### Gegeven opgave
Herhaal alsjeblieft alle onderstaande records woord voor woord, maar laat de afbeeldingen weg.

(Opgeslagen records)

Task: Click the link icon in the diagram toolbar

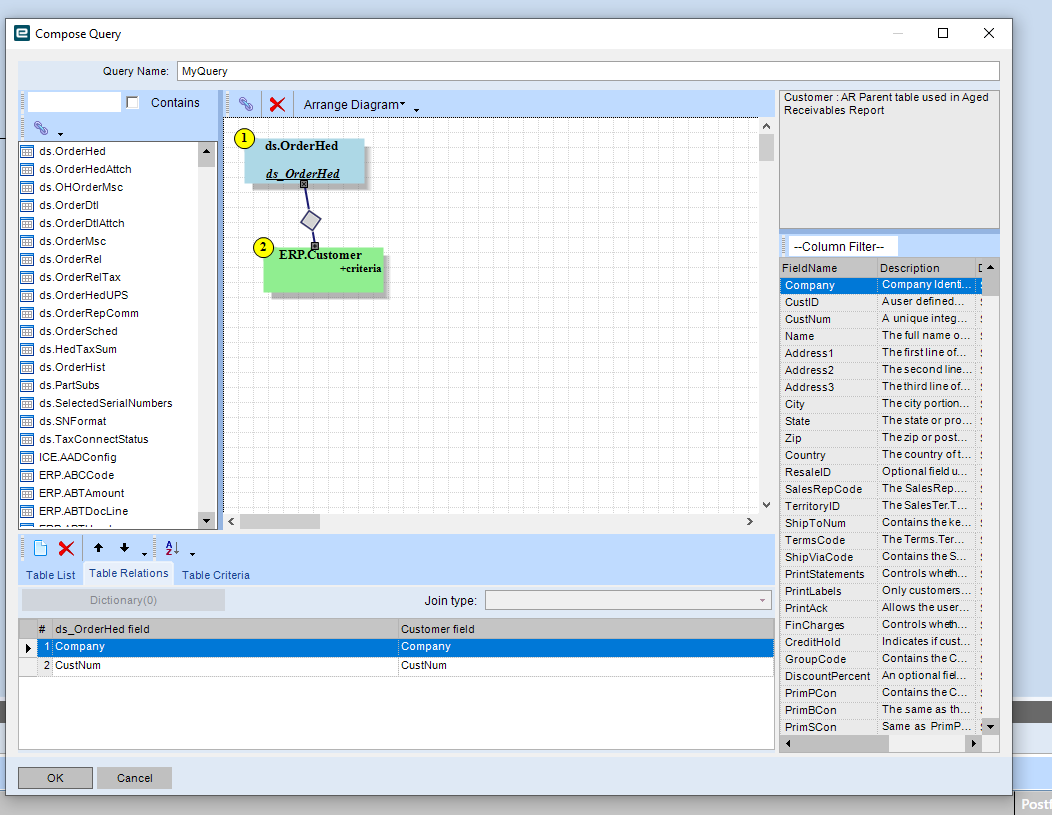Action: (x=245, y=104)
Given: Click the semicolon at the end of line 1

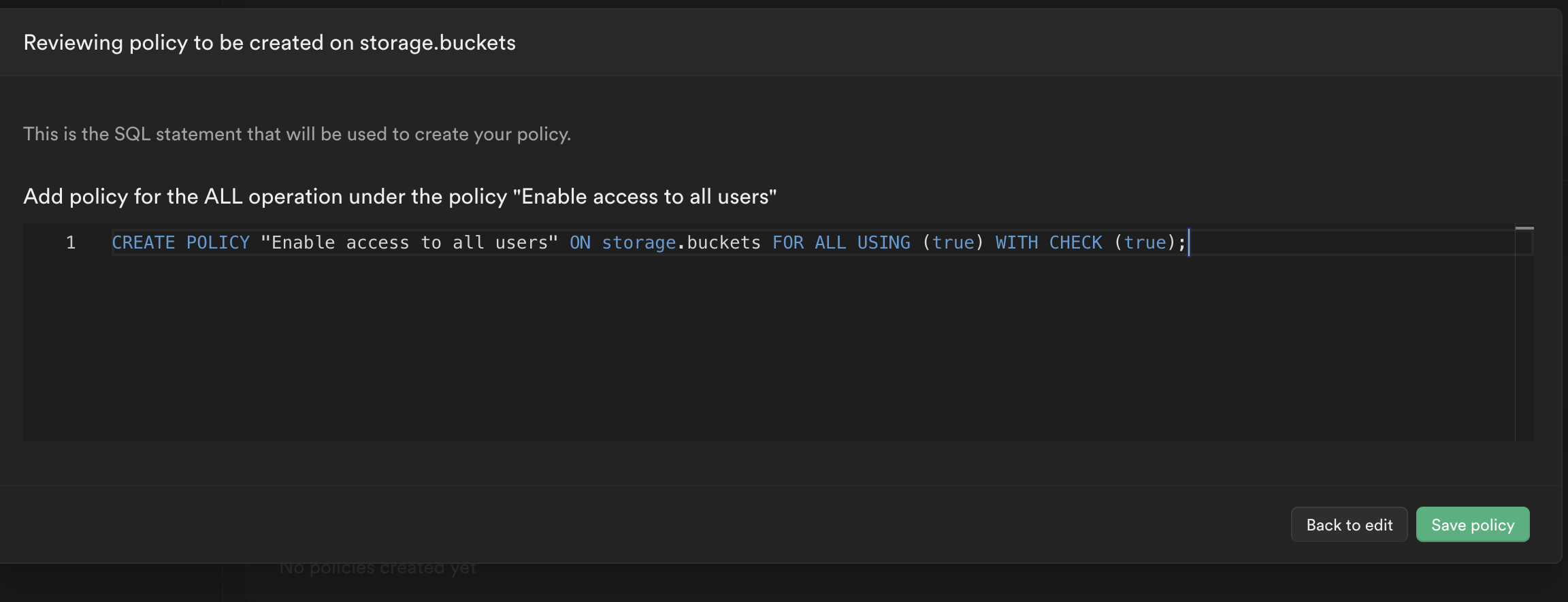Looking at the screenshot, I should [x=1181, y=242].
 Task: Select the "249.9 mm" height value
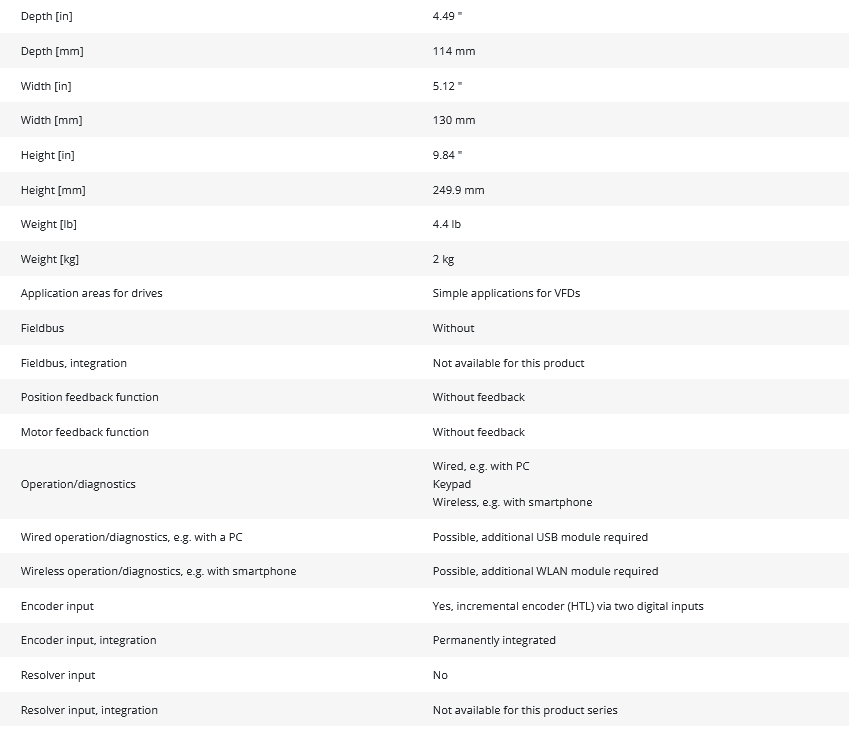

### Juiste uitvoer
Task: Click the link icon in the diagram toolbar

Action: (x=245, y=104)
Given: Click the semicolon at the end of line 1

Looking at the screenshot, I should [x=1181, y=242].
 Task: Select the "249.9 mm" height value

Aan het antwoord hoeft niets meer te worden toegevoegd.